Manoel

Personal information
- Full name: Manoel Lourenço da Silva Filho
- Date of birth: 2 February 1978 (age 47)
- Place of birth: Feira de Santana, Brazil
- Height: 1.86 m (6 ft 1 in)
- Position(s): Centre forward

Senior career*
- Years: Team / Apps / (Gls)
- 1997–1998: Internacional / 3 / (0)
- 1999: PSV / 0 / (0)
- 1999–2000: Vitória / 14 / (4)
- 2000–2001: Vitória Guimarães / 13 / (2)
- 2001–2003: Gil Vicente / 60 / (15)
- 2003–2005: Moreirense / 62 / (13)
- 2005–2006: Sporting CP / 0 / (0)
- 2005–2006: → Vitória Guimarães (loan) / 19 / (0)
- 2006: Belenenses / 9 / (0)
- 2007: CRB / 3 / (0)
- 2008: Nanchang Bayi / 2 / (0)
- 2009: Vihren / 5 / (0)
- 2010: Bahrain Riffa Club
- 2011: América-SP / 10 / (3)
- 2011: Francana / 7 / (3)
- 2011: Palmeirinha
- 2012: MS Saad
- 2012: Legião

= Manoel (footballer, born 1978) =

Brazilian footballer

Manoel Lourenço da Silva Filho (born 2 February 1978), known simply as Manoel, is a Brazilian retired footballer who played as a centre forward.

==Football career==
Born in Feira de Santana, Bahia, Manoel started his professional career with Sport Club Internacional.

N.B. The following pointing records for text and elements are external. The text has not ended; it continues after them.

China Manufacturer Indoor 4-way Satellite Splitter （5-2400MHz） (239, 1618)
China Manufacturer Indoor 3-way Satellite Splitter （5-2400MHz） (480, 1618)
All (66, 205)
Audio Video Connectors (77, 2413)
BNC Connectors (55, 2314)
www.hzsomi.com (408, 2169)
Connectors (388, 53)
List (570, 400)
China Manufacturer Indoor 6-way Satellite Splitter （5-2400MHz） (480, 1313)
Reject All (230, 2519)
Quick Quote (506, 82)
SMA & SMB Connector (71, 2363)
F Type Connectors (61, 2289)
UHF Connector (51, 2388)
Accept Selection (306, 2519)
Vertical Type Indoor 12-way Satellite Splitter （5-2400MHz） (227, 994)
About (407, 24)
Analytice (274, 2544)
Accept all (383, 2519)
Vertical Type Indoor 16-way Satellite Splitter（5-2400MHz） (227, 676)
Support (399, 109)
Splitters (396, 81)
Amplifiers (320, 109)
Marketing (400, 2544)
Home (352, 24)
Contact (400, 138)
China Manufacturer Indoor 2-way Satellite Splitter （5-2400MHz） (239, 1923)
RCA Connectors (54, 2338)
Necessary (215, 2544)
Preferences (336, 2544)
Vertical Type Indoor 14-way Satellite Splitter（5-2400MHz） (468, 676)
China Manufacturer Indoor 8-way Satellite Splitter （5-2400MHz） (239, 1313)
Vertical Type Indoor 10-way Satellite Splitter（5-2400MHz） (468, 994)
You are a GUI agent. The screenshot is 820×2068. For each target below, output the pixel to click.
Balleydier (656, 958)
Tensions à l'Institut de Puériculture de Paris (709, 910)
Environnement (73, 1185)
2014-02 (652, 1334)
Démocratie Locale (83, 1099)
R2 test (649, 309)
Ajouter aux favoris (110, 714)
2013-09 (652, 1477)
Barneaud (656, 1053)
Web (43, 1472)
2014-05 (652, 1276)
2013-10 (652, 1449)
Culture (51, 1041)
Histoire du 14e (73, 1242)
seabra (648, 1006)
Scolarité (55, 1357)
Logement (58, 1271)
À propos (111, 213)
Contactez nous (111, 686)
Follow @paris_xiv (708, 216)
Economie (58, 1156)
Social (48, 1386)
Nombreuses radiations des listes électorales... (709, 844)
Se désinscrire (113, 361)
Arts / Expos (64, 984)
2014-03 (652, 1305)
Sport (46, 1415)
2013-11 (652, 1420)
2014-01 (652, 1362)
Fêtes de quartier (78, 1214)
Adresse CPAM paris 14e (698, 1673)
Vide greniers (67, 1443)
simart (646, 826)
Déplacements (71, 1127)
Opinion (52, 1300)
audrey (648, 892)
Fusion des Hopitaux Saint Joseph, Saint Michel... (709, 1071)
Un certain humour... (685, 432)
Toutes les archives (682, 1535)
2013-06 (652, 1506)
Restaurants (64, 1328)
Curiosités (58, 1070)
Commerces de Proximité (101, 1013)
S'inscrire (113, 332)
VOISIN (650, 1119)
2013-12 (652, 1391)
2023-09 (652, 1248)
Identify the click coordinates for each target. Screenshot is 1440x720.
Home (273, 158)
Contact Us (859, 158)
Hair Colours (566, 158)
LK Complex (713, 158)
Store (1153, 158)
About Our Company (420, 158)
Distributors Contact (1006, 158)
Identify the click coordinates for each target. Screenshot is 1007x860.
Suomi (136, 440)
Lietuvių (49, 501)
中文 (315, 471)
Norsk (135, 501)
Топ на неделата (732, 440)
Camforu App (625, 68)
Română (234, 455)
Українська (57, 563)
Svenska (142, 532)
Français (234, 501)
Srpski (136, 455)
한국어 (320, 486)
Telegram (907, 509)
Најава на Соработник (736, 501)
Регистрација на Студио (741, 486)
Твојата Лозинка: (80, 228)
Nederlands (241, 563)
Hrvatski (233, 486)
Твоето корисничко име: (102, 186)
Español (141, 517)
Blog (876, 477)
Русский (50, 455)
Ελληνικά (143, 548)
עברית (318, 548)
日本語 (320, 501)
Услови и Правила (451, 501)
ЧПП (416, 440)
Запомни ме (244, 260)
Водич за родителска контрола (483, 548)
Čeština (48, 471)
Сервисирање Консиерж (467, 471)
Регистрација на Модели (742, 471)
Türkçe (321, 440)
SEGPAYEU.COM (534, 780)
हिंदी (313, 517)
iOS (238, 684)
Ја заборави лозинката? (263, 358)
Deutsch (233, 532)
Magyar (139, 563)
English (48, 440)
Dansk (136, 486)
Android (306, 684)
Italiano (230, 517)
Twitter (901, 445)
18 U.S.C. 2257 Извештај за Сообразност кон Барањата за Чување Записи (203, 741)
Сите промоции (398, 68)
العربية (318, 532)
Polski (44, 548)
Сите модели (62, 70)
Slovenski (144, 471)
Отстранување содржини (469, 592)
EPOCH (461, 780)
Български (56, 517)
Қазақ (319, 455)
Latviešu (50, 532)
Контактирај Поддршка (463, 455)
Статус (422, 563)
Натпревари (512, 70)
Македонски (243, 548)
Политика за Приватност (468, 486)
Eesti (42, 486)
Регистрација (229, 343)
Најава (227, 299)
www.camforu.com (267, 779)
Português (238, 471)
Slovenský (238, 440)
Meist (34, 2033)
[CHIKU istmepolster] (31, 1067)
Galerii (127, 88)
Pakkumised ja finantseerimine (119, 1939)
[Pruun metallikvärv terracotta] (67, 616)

In January 1999 he moved abroad and signed for PSV Eindhoven in the Netherlands, but returned shortly after to his country.

Manoel would spend the following seven years in Portugal, playing for Vitória de Guimarães, Gil Vicente FC (scoring ten Primeira Liga goals in the 2002–03 season as the Barcelos club finished eighth) and Moreirense FC. In the 2005 summer he joined Sporting Clube de Portugal, but was immediately loaned to Vitória Guimarães and never appeared officially for the Lions; during his spell with the Minho side he failed to find the net in the league, in an eventual relegation-ending campaign.

After starting 2006–07 with C.F. Os Belenenses, also in the top flight, Manoel left Portugal and returned to his country, with lowly Clube de Regatas Brasil. In the following years he moved teams – and continents – constantly, playing for teams in Bulgaria, China and Bahrain.